Data loss prevention is a noble endeavor – after all, no organization can accept knowing that sensitive data is flowing unchecked out of their systems. But the methods taken to prevent this loss are letting organizations down. All too often current solutions from DLP vendors both large and small cause more problems than they solve simply because of the way they are created to prevent any kind of sensitive data from being leaked.
While I know this to be the case, I decided to conduct a small experiment to really see what happens when a DLP rule is set.
The impact of just one DLP rule…
I decided to create one DLP rule on Google’s Workspace DLP and define it on Reco’s Google Workspace account. In case you missed it, Workspace DLP allows organization admins to create and apply rules to control the content that users can include in files that are shared externally through Google Drive. When the defined sensitive data is included in an externally shared document, Google will automatically email an alert to the Workspace admin.
In this case, I defined a rule to detect a single piece of sensitive data (a social security number) in all files shared externally from Reco through Google Drive.
Image 1: Configuring the rule on Google Workspace
10 minutes later (nice and quick), I received 22 alerts in my email relating to instances where this particular piece of sensitive data was shared with an external user.
Image 2: One of 22 Google Workspace alert emails
The alert itself provides generic information as follows: the trigger for the alert; when the event occurred; who triggered the alert; who the file was shared with; the document link; and which rule it pertains to.
However, what the alert does not tell me is the context in which this document was shared, and whether it is a justified action, so my only option as the analyst receiving the alert is to open each file and read the content to ensure that the action was justified.
Image 3: Alert details demonstrating that the defined sensitive data has been shared externally
Scaling up to all sensitive data in an organization
So, 22 emails with 22 files to open may not seem too bad, but scaling up this exercise to all pieces of sensitive data across the organization would quickly send a tsunami of emails back to the IT security team to wade through.
It would be impossible to define all the individual pieces of sensitive data by name or type, so the IT security team would need to simply define generic rules on the data to catch as much as they can. Too much information in fact, alerting for, or blocking nearly every document in the organization.
Furthermore, this alert is a false positive – the relevant information was shared with an external accounting firm to pay an employee. But the alert itself does not provide the context to understand that this alert is a false positive, so the only way to verify that for sure is to open every document to check its contents, further increasing the burden on the IT security team.

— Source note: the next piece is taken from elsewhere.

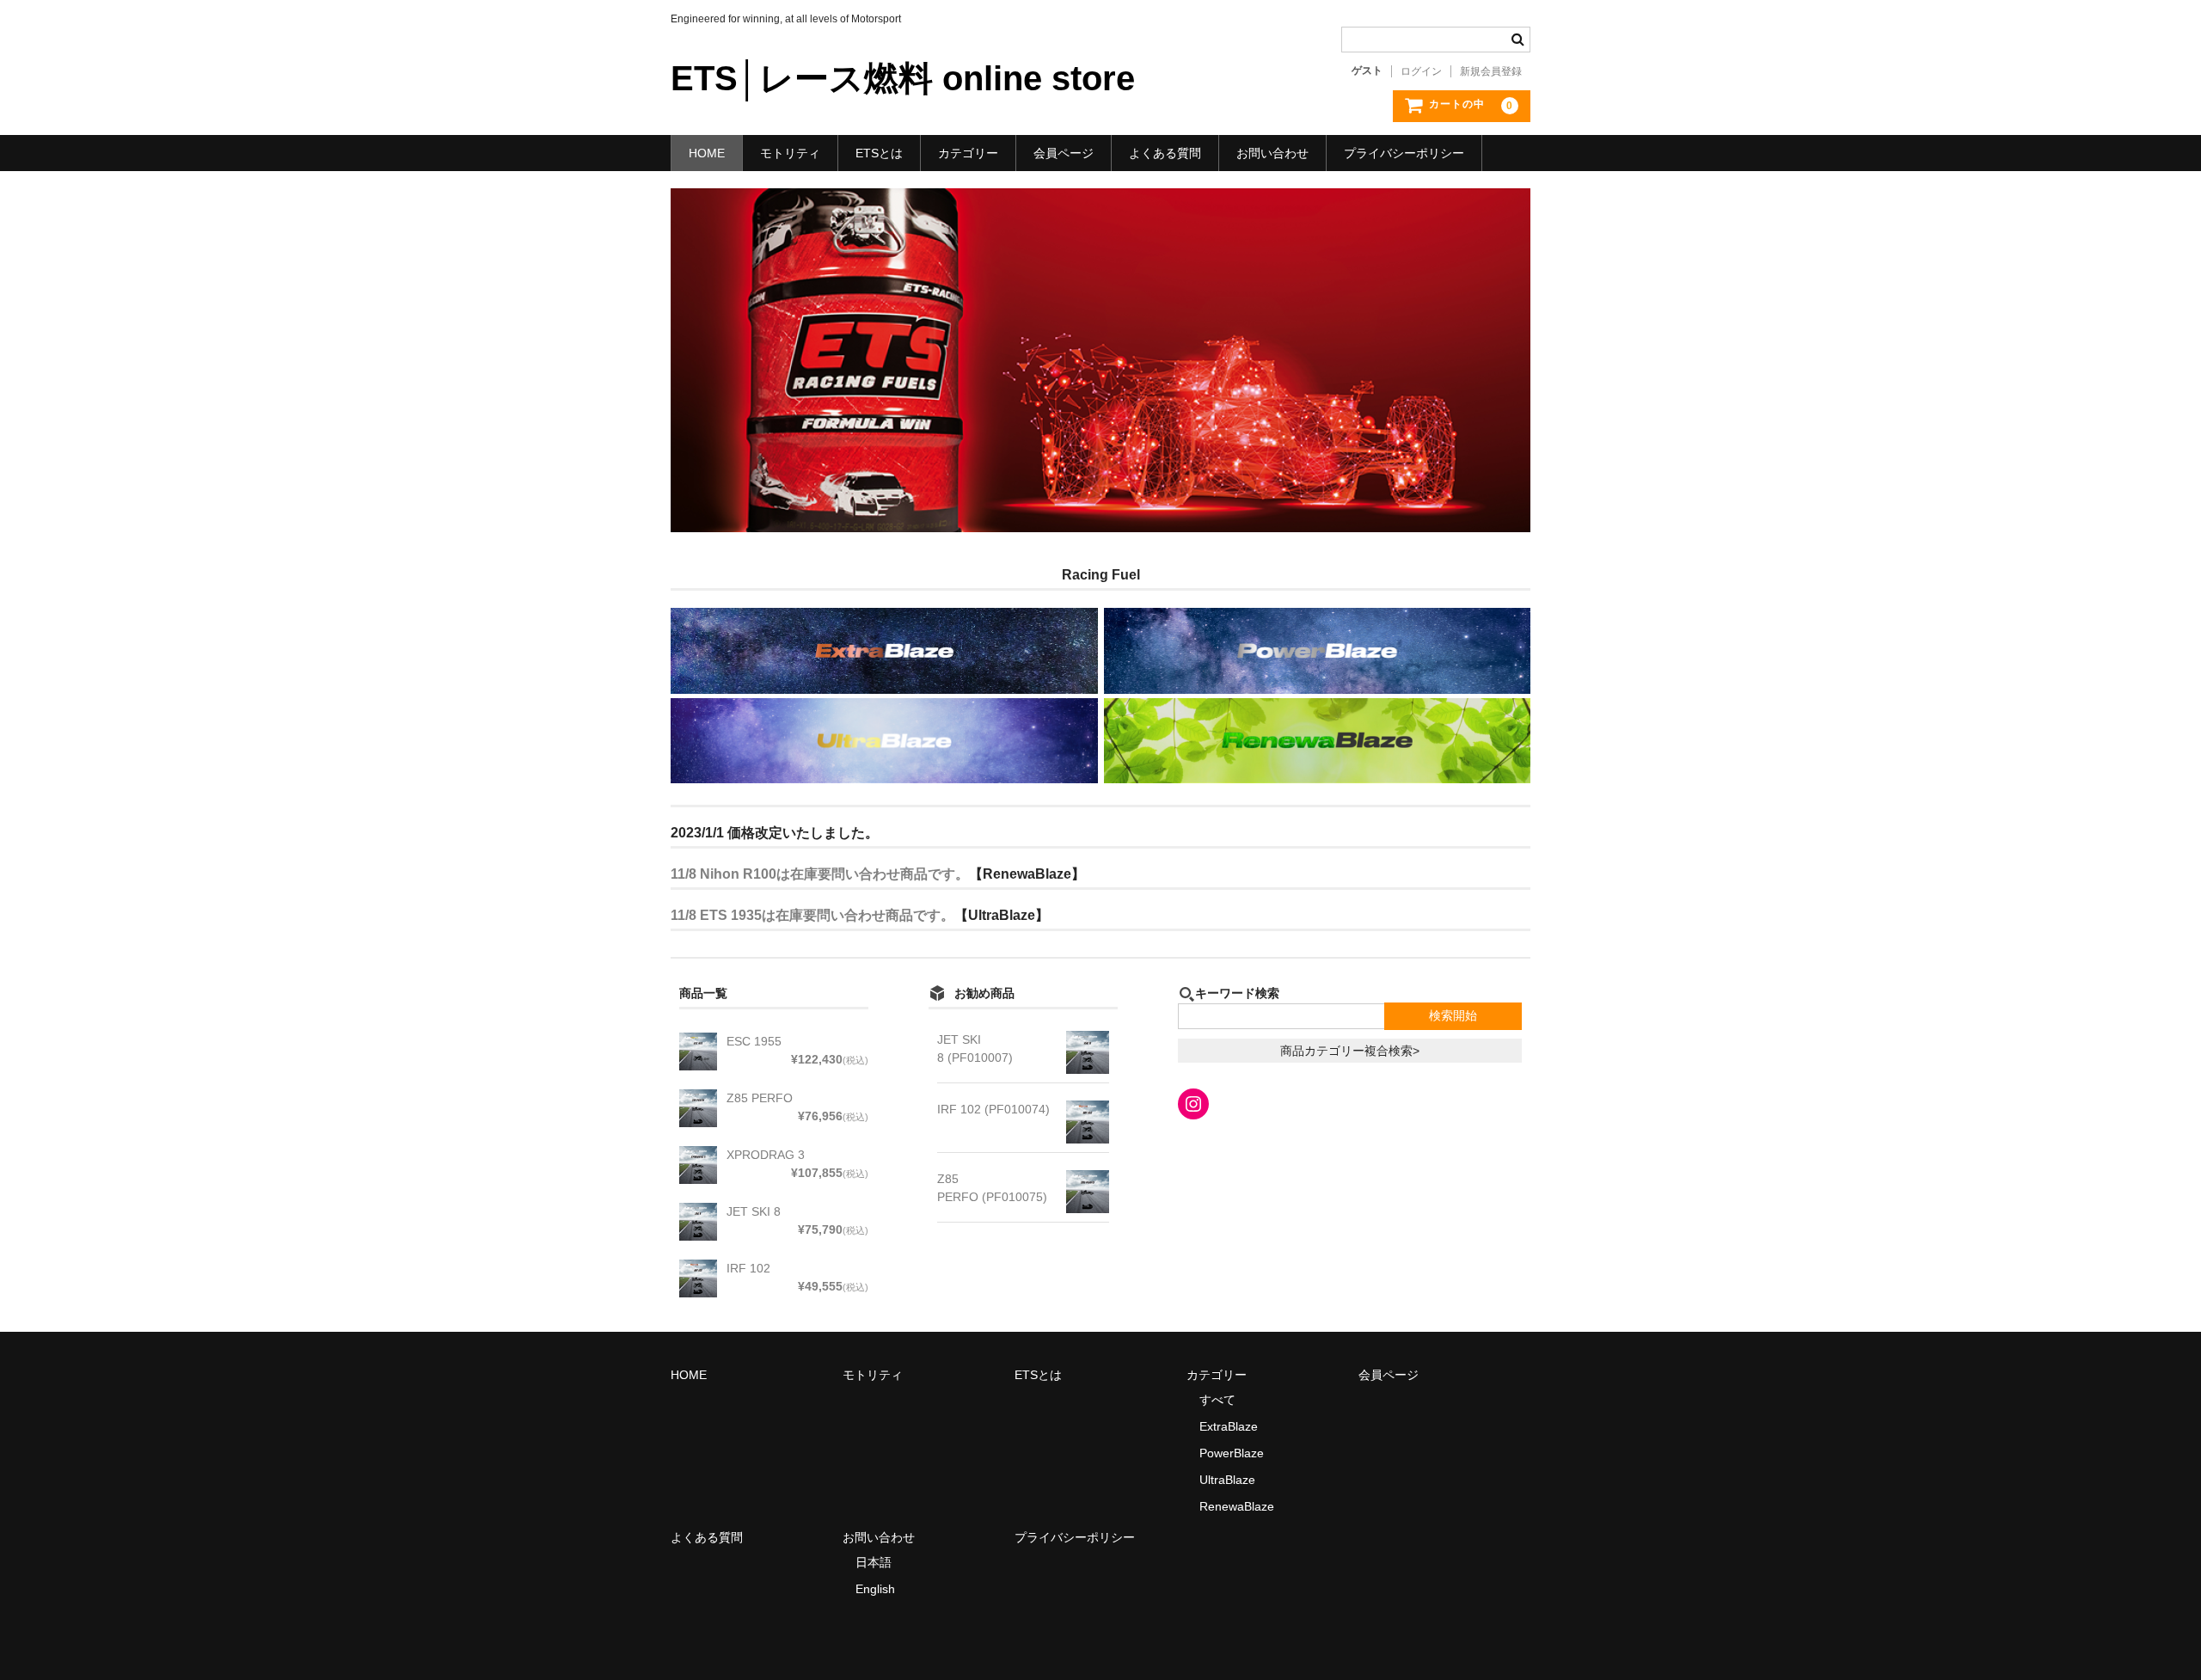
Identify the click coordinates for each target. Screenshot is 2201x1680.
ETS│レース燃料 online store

And if this person doesn’t already have access to the file, they will need to request access for each one. If they aren’t justified to have this access, they add risk to the organization simply by trying to remediate a potential risk.
Content might be useful, but context is critical
In the above example, knowing the content of the various documents containing this piece of sensitive data is useful. It enables the individual (or even system) who reads the content to make a judgment as to whether the action is justified, but it also comes with ethical and resource implications.
That’s where context comes in. A security tool that is able to understand the context of an action will ignore a large majority of actions, reducing the amount of alerts it makes. This will then save the organization time in remediating these issues, enabling quicker resolution for genuinely malicious actions, less stressed security teams, smoother workflows, and less intrusive security overall.
Research carried out by Gartner® and reported on in their 2023 Strategic Roadmap
for Data Security Platform Adoption found that:
“Semantic and contextual sensitive-data visibility and control — This is a high priority capability. Most of the vendors converging on the DSP opportunity have some sort of data discovery capability included. However, large gaps remain because the existing capabilities are examining data stores either for metadata only or for well-known identifiers — they are not finding out what something really is. For example, if a data classification tool finds a date, then it does not know whether it is a date of birth, a transaction date or the dateline of a newspaper article — effectively making data discovery useless in complex environments like large organizations.” 
For us, this means, current data security tools don’t make enough use of AI or machine learning support to analyze what a piece of data is, and the context in which it is being used.
Each of those uses of a simple date will need a different level of protection, but they do not all need to trigger an alert. Using AI or ML to understand the context in which that date is used will reduce the alerts when a document containing a date is shared, drastically reducing the number of false positives.
Creating a fit for purpose data loss prevention tool
“Paradigm shift from need-to-know to need-to-share — Traditional data security products were built with one goal in mind — to locate and block an attacker… Clients were promised that if there were a breach, all these log entries would suddenly make sense and reveal what to block. This is like seatbelts. Modern data security products are more like navigation systems. Organizations need to use or share their data (internally or externally) and security products, must enable this. Business realities mandate how data needs to be used — and security enables this. These are completely different mindsets and completely different product architectures.”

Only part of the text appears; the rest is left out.